### GIVEN DATA
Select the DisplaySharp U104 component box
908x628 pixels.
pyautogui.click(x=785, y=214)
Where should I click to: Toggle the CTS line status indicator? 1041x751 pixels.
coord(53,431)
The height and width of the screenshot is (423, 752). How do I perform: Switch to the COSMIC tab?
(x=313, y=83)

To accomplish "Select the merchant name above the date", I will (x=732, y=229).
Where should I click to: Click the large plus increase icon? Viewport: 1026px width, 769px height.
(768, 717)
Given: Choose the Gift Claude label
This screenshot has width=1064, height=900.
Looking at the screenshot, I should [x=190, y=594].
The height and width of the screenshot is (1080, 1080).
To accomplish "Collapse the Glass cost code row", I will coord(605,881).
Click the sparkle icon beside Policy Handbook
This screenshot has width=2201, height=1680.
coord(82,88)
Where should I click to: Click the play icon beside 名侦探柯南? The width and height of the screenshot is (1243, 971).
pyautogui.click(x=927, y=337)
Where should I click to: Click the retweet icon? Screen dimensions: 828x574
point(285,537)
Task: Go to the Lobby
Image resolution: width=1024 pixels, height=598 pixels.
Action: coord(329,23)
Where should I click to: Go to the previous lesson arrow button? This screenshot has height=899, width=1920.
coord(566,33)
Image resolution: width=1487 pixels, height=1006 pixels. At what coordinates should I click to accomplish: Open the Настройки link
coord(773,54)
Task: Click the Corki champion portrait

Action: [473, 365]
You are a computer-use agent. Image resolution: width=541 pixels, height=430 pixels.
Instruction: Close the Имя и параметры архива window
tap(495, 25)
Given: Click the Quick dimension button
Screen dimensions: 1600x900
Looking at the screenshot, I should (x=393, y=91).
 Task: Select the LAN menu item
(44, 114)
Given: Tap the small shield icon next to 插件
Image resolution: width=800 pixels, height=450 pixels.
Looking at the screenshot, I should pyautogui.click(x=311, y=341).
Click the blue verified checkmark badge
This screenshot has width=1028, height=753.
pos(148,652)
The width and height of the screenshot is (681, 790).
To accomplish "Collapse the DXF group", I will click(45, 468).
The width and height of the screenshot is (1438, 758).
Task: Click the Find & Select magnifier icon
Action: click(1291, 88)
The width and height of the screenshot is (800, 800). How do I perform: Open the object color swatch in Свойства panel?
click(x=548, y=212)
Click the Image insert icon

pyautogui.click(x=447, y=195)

### WHAT IS EXPECTED
Please give back all of the data exactly as it appears.

### REPLY TO THE EXERCISE
Select the DisplaySharp U104 component box
908x628 pixels.
pyautogui.click(x=785, y=214)
Where should I click to: Toggle the CTS line status indicator? 1041x751 pixels.
coord(53,431)
The height and width of the screenshot is (423, 752). How do I perform: Switch to the COSMIC tab?
(x=313, y=83)

To accomplish "Select the merchant name above the date", I will (x=732, y=229).
Where should I click to: Click the large plus increase icon? Viewport: 1026px width, 769px height.
(768, 717)
Given: Choose the Gift Claude label
This screenshot has width=1064, height=900.
Looking at the screenshot, I should [x=190, y=594].
The height and width of the screenshot is (1080, 1080).
To accomplish "Collapse the Glass cost code row", I will coord(605,881).
Click the sparkle icon beside Policy Handbook
This screenshot has width=2201, height=1680.
coord(82,88)
Where should I click to: Click the play icon beside 名侦探柯南? The width and height of the screenshot is (1243, 971).
pyautogui.click(x=927, y=337)
Where should I click to: Click the retweet icon? Screen dimensions: 828x574
point(285,537)
Task: Go to the Lobby
Image resolution: width=1024 pixels, height=598 pixels.
Action: coord(329,23)
Where should I click to: Go to the previous lesson arrow button? This screenshot has height=899, width=1920.
coord(566,33)
Image resolution: width=1487 pixels, height=1006 pixels. At what coordinates should I click to accomplish: Open the Настройки link
coord(773,54)
Task: Click the Corki champion portrait

Action: [473, 365]
You are a computer-use agent. Image resolution: width=541 pixels, height=430 pixels.
Instruction: Close the Имя и параметры архива window
tap(495, 25)
Given: Click the Quick dimension button
Screen dimensions: 1600x900
Looking at the screenshot, I should (x=393, y=91).
 Task: Select the LAN menu item
(44, 114)
Given: Tap the small shield icon next to 插件
Image resolution: width=800 pixels, height=450 pixels.
Looking at the screenshot, I should pyautogui.click(x=311, y=341).
Click the blue verified checkmark badge
This screenshot has width=1028, height=753.
pos(148,652)
The width and height of the screenshot is (681, 790).
To accomplish "Collapse the DXF group", I will click(45, 468).
The width and height of the screenshot is (1438, 758).
Task: Click the Find & Select magnifier icon
Action: click(1291, 88)
The width and height of the screenshot is (800, 800). How do I perform: Open the object color swatch in Свойства panel?
click(x=548, y=212)
Click the Image insert icon

pyautogui.click(x=447, y=195)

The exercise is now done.